5. Flatten nested structures

Schemas with many nesting levels or recursive shapes can increase grammar state, output length, and debugging complexity. Some hosted APIs support recursive schemas, but support doesn't establish acceptable latency for your workload.^{[5]Reference 5Structured outputshttps://developers.openai.com/api/docs/guides/structured-outputs} Benchmark nested contracts on the target runtime.

Production tip: Keep nesting as shallow as your interface allows, bound recursive outputs, and benchmark the exact schema on your target runtime. If you need tree-shaped data, a flat list of nodes with parent_id references is often easier to generate, validate, and evolve than a recursive JSON object.

5-reconstruct-a-flat-tree-after-validation.py

from pydantic import BaseModel

class FlatNode(BaseModel):
    node_id: str
    parent_id: str | None
    label: str

nodes = [
    FlatNode(node_id="root", parent_id=None, label="ci_run"),
    FlatNode(node_id="n1", parent_id="root", label="failing_job"),
    FlatNode(node_id="n2", parent_id="root", label="log_url"),
]
children: dict[str | None, list[str]] = {}
for node in nodes:
    children.setdefault(node.parent_id, []).append(node.label)

print("root nodes:", children[None])
print("run fields:", children["root"])

Output

root nodes: ['ci_run']
run fields: ['failing_job', 'log_url']

Performance considerations

Grammar-guided decoding performs valid-token work during generation, although optimized engines may hide or greatly reduce observable overhead for particular workloads. Schema compliance doesn't make latency irrelevant. Measure on the model, schema, batch shape, and runtime you plan to ship.
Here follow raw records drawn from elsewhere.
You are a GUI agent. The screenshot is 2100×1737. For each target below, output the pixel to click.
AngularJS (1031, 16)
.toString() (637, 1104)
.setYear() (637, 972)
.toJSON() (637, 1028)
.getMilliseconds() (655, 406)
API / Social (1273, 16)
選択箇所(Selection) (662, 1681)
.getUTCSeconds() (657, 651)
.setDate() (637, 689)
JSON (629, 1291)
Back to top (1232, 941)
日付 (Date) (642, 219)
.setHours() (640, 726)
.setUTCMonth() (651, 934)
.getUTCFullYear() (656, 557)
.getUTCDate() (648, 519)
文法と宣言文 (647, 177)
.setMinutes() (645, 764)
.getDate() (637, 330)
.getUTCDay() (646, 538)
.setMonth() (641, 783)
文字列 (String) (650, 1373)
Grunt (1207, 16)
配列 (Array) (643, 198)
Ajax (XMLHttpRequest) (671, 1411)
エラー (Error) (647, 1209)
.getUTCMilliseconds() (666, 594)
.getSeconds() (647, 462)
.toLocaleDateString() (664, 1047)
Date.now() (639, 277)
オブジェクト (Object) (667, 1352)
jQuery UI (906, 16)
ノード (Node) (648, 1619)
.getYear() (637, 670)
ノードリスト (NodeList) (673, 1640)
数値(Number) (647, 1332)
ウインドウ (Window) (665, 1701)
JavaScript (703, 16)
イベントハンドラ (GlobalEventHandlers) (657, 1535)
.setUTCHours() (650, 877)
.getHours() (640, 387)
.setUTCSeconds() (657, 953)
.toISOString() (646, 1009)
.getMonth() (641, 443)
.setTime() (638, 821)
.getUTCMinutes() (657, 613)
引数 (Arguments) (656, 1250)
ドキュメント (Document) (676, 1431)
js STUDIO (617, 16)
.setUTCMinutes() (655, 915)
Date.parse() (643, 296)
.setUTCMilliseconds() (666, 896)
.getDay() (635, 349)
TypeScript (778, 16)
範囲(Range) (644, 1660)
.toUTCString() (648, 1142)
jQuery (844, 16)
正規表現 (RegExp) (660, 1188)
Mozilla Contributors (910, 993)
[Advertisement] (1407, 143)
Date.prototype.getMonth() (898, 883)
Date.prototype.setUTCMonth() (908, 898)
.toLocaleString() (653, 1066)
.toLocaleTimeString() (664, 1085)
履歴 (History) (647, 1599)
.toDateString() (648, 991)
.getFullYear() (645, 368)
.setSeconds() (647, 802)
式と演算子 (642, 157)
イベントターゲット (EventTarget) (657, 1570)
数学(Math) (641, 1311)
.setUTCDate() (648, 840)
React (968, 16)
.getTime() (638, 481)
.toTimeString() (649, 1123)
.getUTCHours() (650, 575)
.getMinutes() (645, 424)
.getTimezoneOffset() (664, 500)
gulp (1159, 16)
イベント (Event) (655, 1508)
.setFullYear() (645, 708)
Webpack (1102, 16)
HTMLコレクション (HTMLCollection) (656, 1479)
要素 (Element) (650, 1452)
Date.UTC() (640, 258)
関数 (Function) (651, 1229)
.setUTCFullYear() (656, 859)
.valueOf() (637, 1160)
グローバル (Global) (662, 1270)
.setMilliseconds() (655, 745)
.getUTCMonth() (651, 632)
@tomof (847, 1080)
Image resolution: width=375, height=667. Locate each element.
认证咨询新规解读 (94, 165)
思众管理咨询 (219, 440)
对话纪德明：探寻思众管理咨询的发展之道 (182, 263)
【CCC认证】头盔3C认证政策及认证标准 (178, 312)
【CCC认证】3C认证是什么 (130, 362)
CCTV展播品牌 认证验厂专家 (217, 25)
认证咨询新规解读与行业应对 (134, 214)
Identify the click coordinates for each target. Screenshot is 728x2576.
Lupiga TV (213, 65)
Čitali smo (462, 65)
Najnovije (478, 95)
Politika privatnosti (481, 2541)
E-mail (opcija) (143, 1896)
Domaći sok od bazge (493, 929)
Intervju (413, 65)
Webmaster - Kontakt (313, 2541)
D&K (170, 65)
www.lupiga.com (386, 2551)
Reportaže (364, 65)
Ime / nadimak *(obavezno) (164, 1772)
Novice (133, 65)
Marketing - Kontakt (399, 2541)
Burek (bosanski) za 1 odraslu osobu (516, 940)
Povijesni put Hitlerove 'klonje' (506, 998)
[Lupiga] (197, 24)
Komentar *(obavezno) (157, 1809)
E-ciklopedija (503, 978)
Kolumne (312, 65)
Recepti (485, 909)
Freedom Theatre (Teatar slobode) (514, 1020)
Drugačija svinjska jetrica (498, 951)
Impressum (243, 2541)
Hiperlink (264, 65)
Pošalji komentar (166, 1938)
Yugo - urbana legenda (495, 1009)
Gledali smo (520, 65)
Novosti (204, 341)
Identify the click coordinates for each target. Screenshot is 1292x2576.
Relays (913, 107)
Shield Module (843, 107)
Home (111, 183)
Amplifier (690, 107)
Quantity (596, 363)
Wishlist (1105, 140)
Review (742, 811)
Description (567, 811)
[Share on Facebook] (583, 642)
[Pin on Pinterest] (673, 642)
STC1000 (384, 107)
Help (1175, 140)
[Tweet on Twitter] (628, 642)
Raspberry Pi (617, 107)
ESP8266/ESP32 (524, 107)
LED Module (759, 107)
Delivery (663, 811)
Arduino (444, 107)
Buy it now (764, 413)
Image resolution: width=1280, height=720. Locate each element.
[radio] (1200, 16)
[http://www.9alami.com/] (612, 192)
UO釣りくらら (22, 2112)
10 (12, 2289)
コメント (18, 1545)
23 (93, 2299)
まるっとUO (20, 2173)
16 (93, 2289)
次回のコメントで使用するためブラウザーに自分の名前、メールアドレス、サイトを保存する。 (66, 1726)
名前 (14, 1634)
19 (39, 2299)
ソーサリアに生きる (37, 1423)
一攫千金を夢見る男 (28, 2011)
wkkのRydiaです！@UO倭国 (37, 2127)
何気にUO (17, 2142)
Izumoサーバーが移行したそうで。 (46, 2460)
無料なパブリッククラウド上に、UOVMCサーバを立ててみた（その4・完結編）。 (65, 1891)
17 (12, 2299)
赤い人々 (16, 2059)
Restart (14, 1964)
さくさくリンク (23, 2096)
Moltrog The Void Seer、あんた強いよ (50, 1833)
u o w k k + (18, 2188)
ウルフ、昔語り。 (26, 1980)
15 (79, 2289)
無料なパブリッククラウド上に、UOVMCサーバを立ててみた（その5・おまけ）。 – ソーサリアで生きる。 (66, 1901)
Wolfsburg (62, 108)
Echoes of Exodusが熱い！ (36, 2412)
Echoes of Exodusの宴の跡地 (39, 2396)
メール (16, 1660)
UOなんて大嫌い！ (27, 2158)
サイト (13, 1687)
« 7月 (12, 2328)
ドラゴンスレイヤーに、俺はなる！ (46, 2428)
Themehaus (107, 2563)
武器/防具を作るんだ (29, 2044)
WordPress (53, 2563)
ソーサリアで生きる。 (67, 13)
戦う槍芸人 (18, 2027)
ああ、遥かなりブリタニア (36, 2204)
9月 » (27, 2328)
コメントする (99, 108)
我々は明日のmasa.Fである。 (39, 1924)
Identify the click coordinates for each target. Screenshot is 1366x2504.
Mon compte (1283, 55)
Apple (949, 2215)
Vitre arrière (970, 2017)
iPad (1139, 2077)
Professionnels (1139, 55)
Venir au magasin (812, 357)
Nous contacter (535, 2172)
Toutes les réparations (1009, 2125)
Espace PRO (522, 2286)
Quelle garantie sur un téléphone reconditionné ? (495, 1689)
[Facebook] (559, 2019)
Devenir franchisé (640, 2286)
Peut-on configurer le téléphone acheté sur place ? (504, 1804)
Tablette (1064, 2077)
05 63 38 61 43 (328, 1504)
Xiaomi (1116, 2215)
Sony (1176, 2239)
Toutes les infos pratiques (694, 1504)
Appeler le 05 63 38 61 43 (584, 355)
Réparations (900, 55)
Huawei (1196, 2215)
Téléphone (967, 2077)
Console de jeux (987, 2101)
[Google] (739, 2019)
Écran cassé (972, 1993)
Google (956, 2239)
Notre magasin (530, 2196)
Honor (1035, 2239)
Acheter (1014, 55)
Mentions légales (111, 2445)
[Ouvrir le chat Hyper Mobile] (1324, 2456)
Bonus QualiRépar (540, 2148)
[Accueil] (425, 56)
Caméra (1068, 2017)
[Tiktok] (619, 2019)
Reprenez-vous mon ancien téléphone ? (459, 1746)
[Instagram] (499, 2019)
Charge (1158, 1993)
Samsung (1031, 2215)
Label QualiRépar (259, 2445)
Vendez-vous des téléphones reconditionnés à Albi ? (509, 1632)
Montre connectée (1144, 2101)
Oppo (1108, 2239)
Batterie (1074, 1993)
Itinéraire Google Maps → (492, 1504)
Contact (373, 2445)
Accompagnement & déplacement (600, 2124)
Where the latency comes from

The latency impact depends on the schema, tokenizer, and runtime design. The main cost centers are:

Cost source	Why it appears	Common mitigation
Grammar compilation	The runtime has to convert a schema or grammar into an indexable guide	Compile once and reuse it across requests
Per-token masking	Each generation step must compute the valid next-token set	Precompute token-prefix tables, compressed FSMs, or categorize context-independent tokens (XGrammar)
First use of a hosted schema	Some providers or model paths may preprocess and cache a new schema before generation starts	Reuse stable schemas and warm hot paths when your provider documents or measurements justify it
Large prompt prefixes	Long schema instructions still consume prefill work and context	Use server-side structured outputs or prefix caching

Interviewers often ask about TTFT versus TPOT for this reason. Compilation, hosted schema preprocessing, and large prompt prefixes mostly affect TTFT. Token masking affects TPOT. Systems such as Outlines, SGLang, and XGrammar focus on reducing those costs with precomputation, token categorization, and cache reuse rather than ignoring the cost.^{[1]Reference 1Efficient Guided Generation for Large Language Models.https://arxiv.org/abs/2307.09702}^{[3]Reference 3SGLang: Efficient Execution of Structured Language Model Programs.https://arxiv.org/abs/2312.07104}^{[8]Reference 8XGrammar: Flexible and Efficient Structured Generation Engine for Large Language Modelshttps://arxiv.org/abs/2411.15100}^{[5]Reference 5Structured outputshttps://developers.openai.com/api/docs/guides/structured-outputs}

The quality-compliance tradeoff

Constraining the output space can affect generation quality because a grammar eliminates paths outside the contract. The effect depends on task, model, and schema; format-restriction studies show it can be measurable on reasoning tasks.^{[9]Reference 9Let Me Speak Freely? A Study on the Impact of Format Restrictions on Performance of Large Language Modelshttps://arxiv.org/abs/2408.02442}

Production tip: Keep your schemas semantically permissive, but structurally stable. Prefer a stable field set with nullable values or bounded enums over a maze of branching object variants. If your provider uses strict mode, supported-schema limits and closed-object requirements become part of the interface contract.^{[5]Reference 5Structured outputshttps://developers.openai.com/api/docs/guides/structured-outputs}

Batched constrained generation

When processing multiple requests with the same schema (common in data extraction pipelines), the FSM can be compiled once and reused across requests. This avoids repeated per-request compilation work when the runtime supports that reuse.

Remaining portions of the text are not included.